WASHINGTON (Reuters) - U.S. Republican presidential contender Donald Trump called on Wednesday for the resignation of Supreme Court Justice Ruth Bader Ginsburg, describing her as mentally unfit after she lambasted him in a series of media interviews.
"Justice Ginsburg of the U.S. Supreme Court has embarrassed all by making very dumb political statements about me," Trump said in a Twitter post. "Her mind is shot - resign!"
The New York billionaire chided Ginsburg, 83, for criticizing him this week and expressing concern for the country's future if he is elected in November.
Trump said it was inappropriate for Supreme Court justices to weigh in on political campaigns. He told the New York Times on Tuesday that he thought it was a disgrace to the court and that Ginsburg should apologize to her colleagues on the bench.
Trump was not alone in the rebuke. In an editorial on Wednesday, the New York Times urged Ginsburg to uphold the court's tradition of silence in political campaigns.
"Justice Ruth Bader Ginsburg needs to drop the political punditry and the name-calling," the editorial said.
The Times said there was no legal requirement that Supreme Court justices keep silent on political campaigns, but it expressed concern that Ginsburg would jeopardize her own commitment to impartiality.
Ginsburg was not immediately available for comment on Trump's remarks and the editorial.
In a CNN interview posted on Tuesday, Ginsburg called Trump "a faker."

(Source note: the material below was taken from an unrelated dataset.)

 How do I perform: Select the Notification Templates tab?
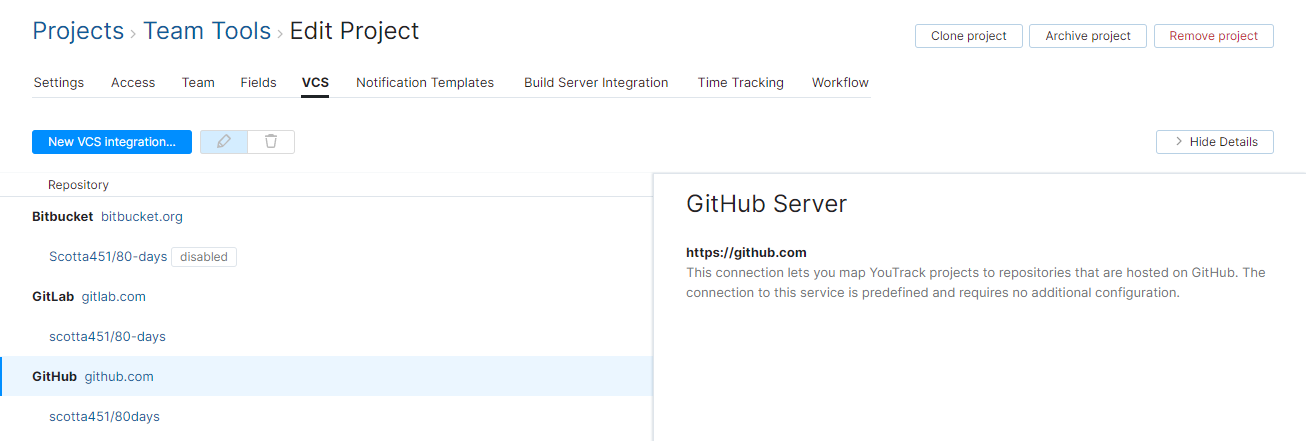[425, 83]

"He has no consistency about him," she said. "He says whatever comes into his head at the moment. He really has an ego.
"How has he gotten away with not turning over his tax returns? The press seems to be very gentle with him on that."
Earlier, Ginsburg joked about moving to New Zealand if Trump wins the White House.

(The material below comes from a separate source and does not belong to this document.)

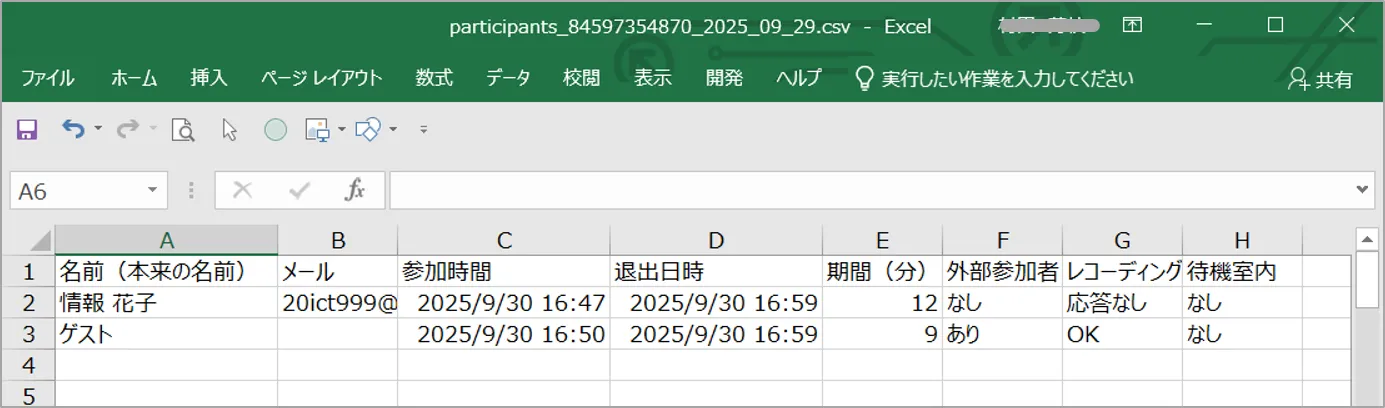Switch to the 数式 ribbon tab
The height and width of the screenshot is (408, 1385).
[x=434, y=78]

"I can't imagine what this place would be - I can't imagine what the country would be — with Donald Trump as our president,” she said in a New York Times interview published on Sunday.
Trump adviser Sam Clovis told CNN on Wednesday that Ginsburg's comments were out of character for Supreme Court justices but should not have been surprising.
"She has always been a firebrand," he said.
(This story has been refiled to correct spelling of Ginsburg in penultimate paragraph)
(Reporting by Doina Chiacu; Editing by Lisa Von Ahn and Frances Kerry)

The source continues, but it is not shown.